Exercise aim:
For every line of the records below that holds "computer", add one. Give only the final total.
*** Source information ***
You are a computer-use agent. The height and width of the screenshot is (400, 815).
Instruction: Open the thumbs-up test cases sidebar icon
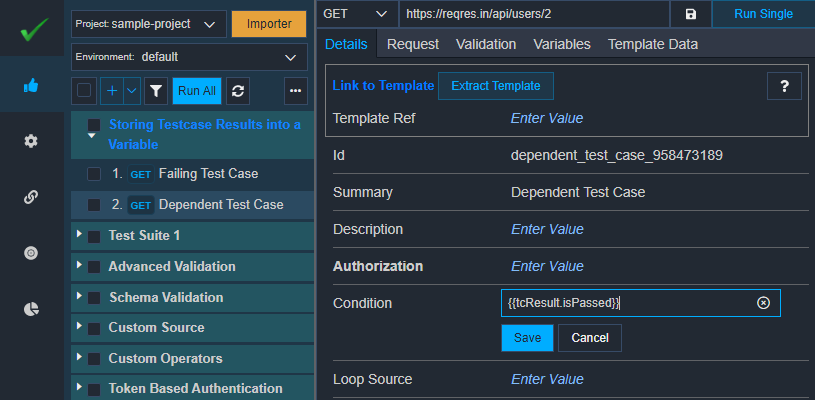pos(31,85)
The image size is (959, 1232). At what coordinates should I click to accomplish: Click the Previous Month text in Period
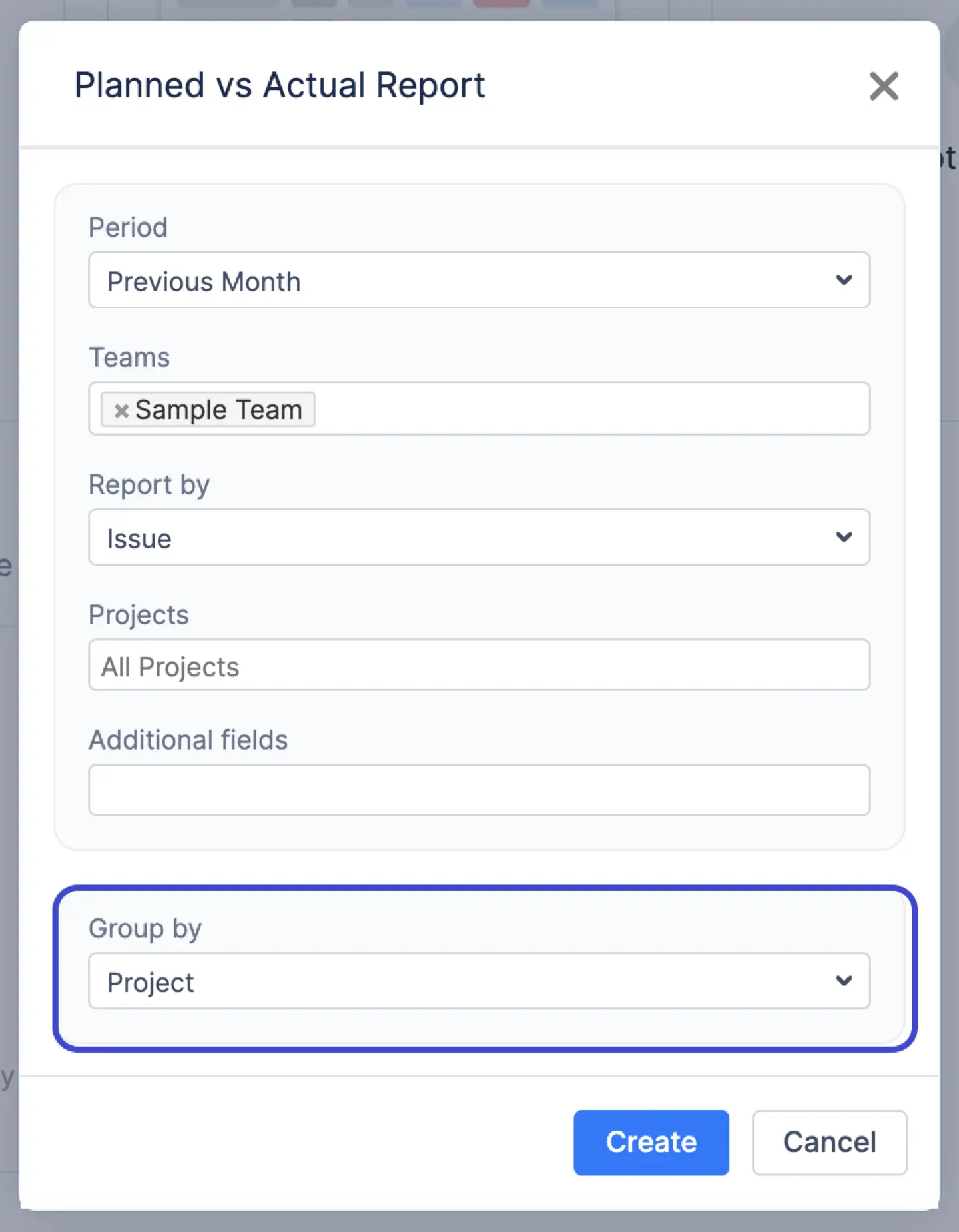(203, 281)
***
*** Source information ***
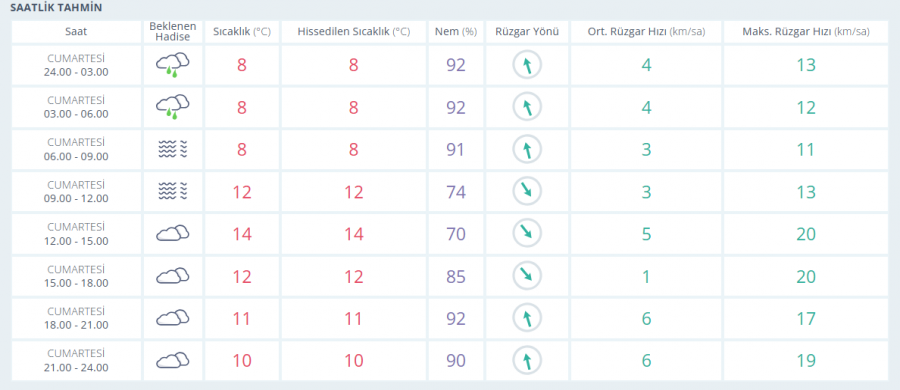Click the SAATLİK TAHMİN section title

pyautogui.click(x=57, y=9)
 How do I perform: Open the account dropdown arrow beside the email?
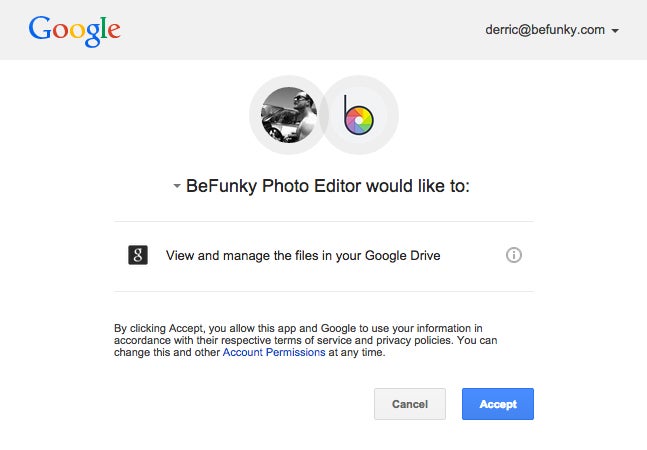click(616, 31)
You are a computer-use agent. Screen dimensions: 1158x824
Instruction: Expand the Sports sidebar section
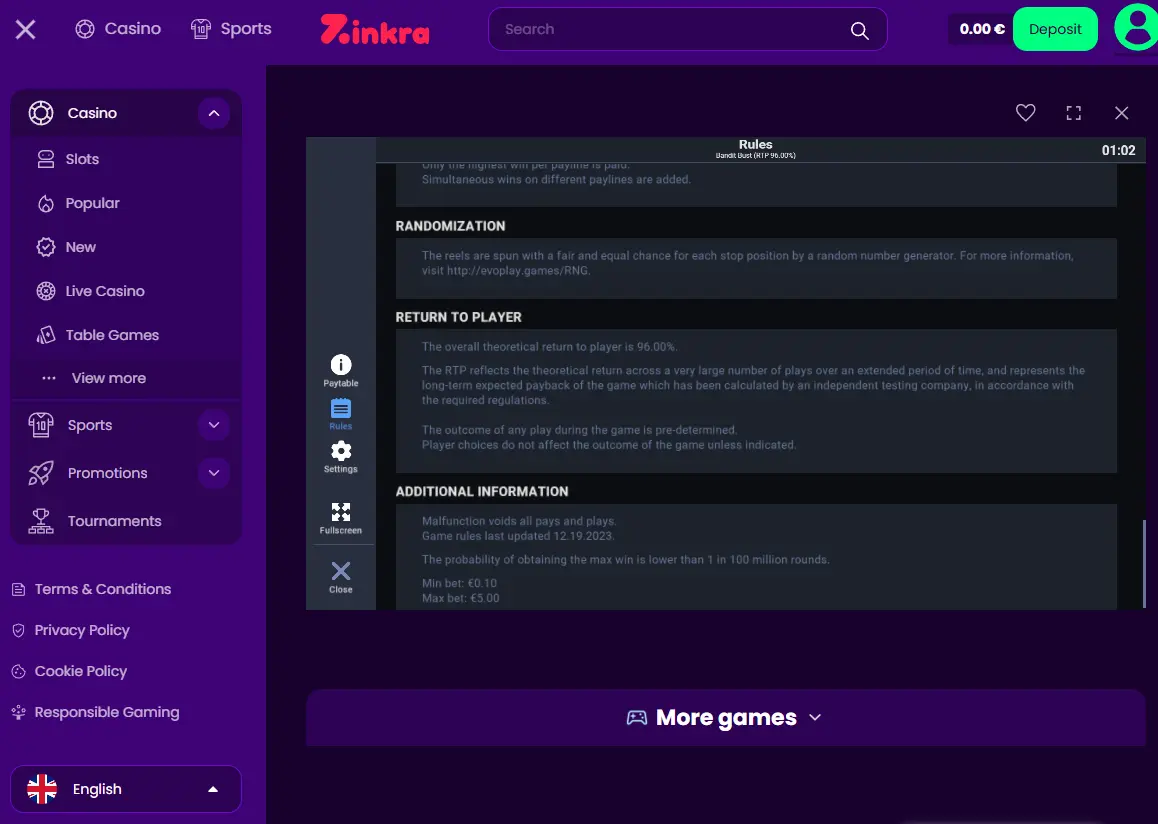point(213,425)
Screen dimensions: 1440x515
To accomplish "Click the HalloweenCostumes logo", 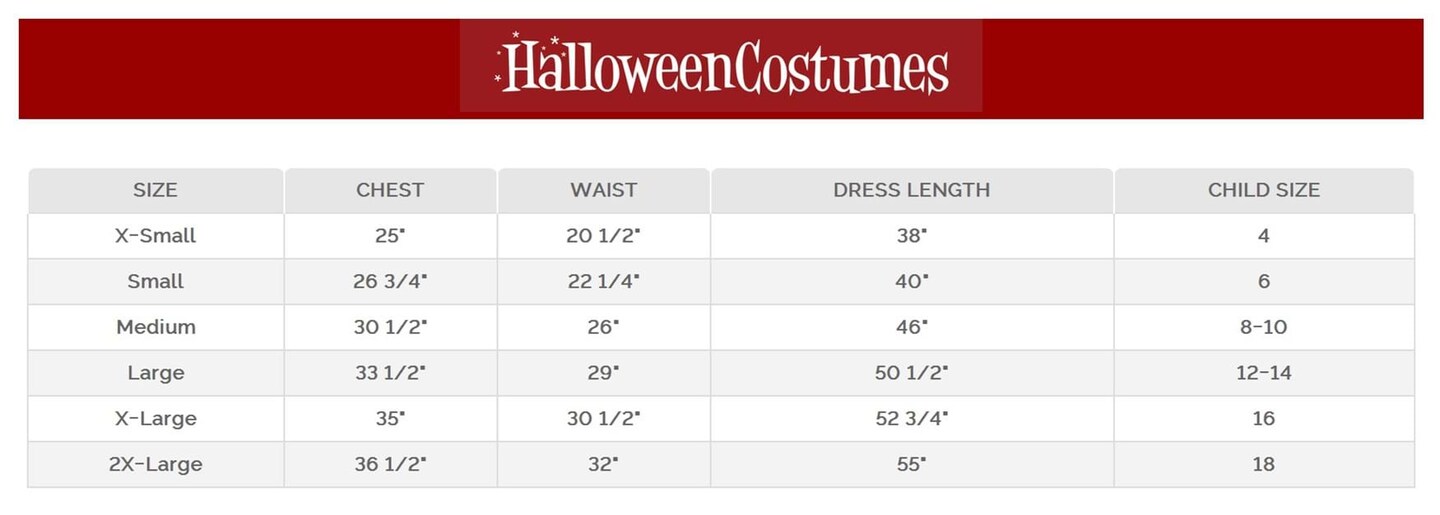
***
Result of this task:
2